### PROMPT:
Reproduce everything in the metal salen complex text from "A metal salen" down to "and enzyme mimics.", leaving the wording unchanged.

### TEXT BLOCK:
+--
A metal salen complex is a coordination compound between a metal cation and a ligand derived from N,N′-bis(salicylidene)ethylenediamine, commonly called salen. The classical example is salcomine, the complex with divalent cobalt , usually denoted as Co(salen). These complexes are widely investigated as catalysts and enzyme mimics.

The metal-free salen compound (H2salen or salenH2) has two phenolic hydroxyl groups. The salen ligand is usually its conjugate base (salen2−), resulting from the loss of protons from those hydroxyl groups. The metal atom usually makes four coordination bonds to the oxygen and nitrogen atoms.

Preparation of complexes
The salen anion forms complexes with most transition metals. These complexes are usually prepared by the reaction of H2salen ("proligand") with metal precursors containing built-in bases, such as alkoxides, metal amides, or metal acetate. The proligand may also be treated with a metal halide, with or without an added base. Lastly, the proligand may be deprotonated by a nonnucleophilic base, such as sodium hydride, before treatment with the metal halide. For example, Jacobsen's catalyst is prepared from the salen ligand precursor with manganese acetate.

Structures
Salen complexes with d8 metal ions, such as Ni(salen), typically have a low-spin square planar molecular geometry in the coordination sphere.

Other metal–salen complexes may have additional ligands above the salen nitrogen–oxygen plane. Complexes with one extra ligand, such as VO(salen), may have a square pyramidal molecular geometry. Complexes with two extra ligands, such as Co(salen)Cl(py), may have octahedral geometry. Usually the MN2O2 core is relatively planar, even though the ethylene backbone is skewed and the overall salen ligand takes a twisted C2 symmetry. Examples exist where ancillary ligands force the N2O2 donors out of planarity. No evidence indicates that salen is a redox-noninnocent ligand.

Reactions

Enzyme mimics
Tsumaki described the first metal–salen complexes in 1938. He found that the cobalt(II) complex Co(salen) reversibly binds O2, which led to intensive research on cobalt complexes of salen and related ligands for their capacity for oxygen storage and transport, looking for potential synthetic oxygen carriers. Cobalt salen complexes also replicate certain aspects of vitamin B12.
+--
### INFORMATION PROVIDED:

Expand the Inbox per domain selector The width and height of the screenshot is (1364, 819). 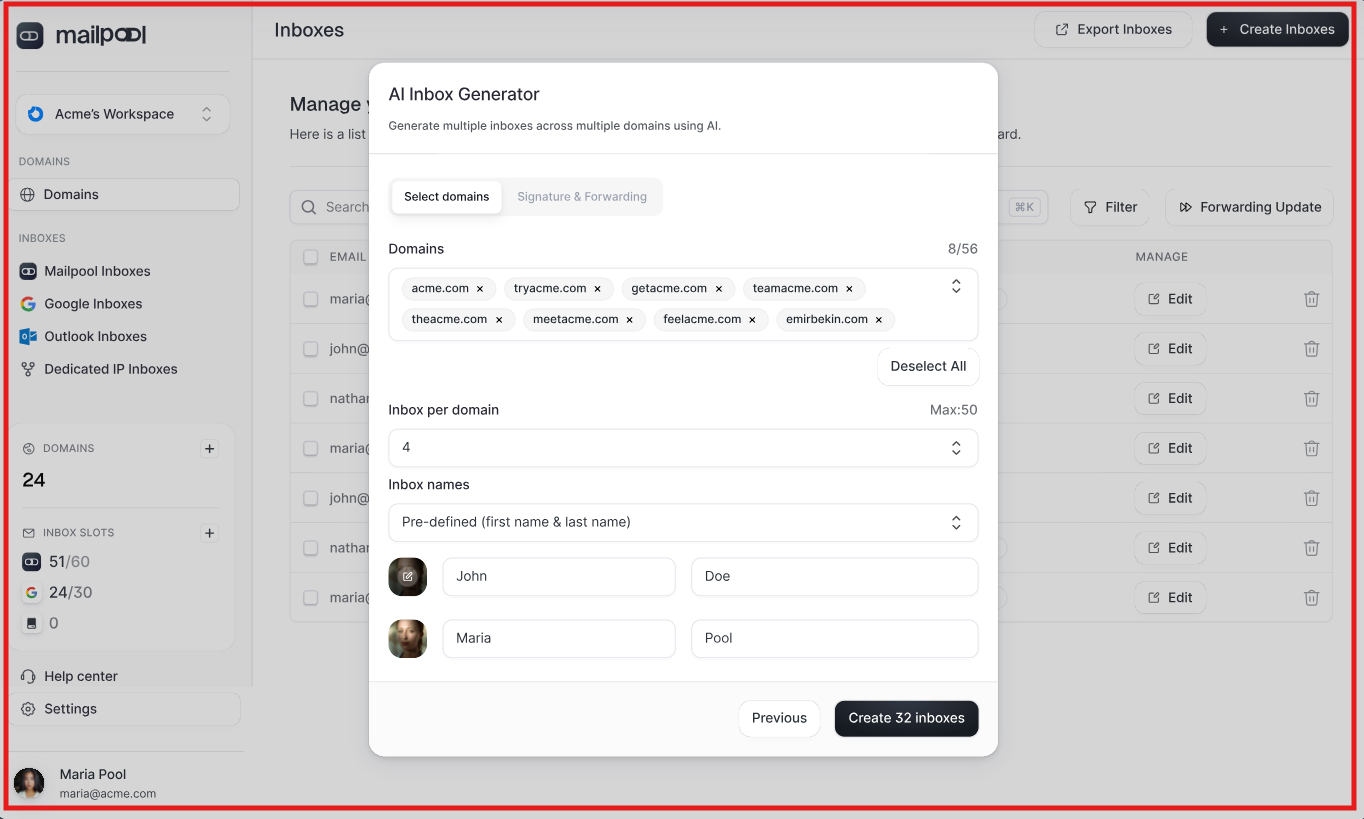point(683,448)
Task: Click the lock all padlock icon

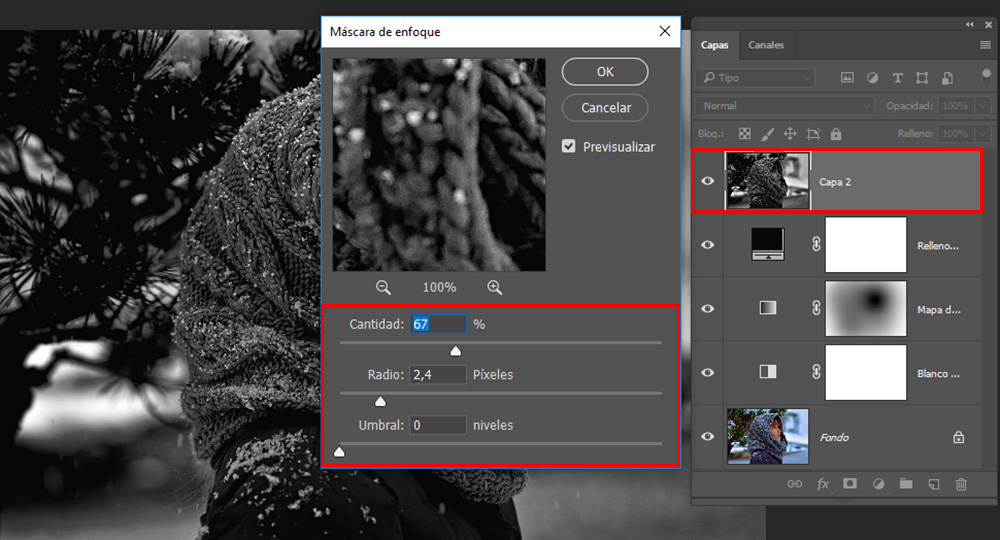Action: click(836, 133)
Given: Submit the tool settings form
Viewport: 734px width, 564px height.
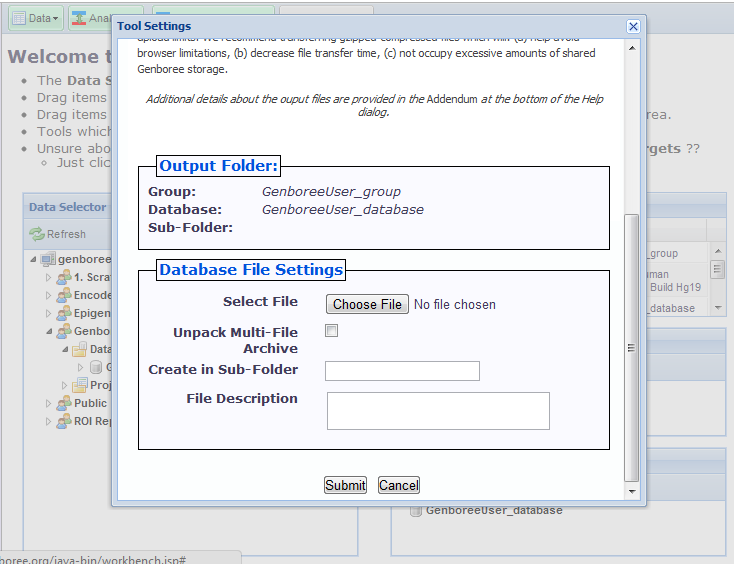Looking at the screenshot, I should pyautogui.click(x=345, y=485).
+--
### WRITTEN RESPONSE:
A metal salen complex is a coordination compound between a metal cation and a ligand derived from N,N′-bis(salicylidene)ethylenediamine, commonly called salen. The classical example is salcomine, the complex with divalent cobalt , usually denoted as Co(salen). These complexes are widely investigated as catalysts and enzyme mimics.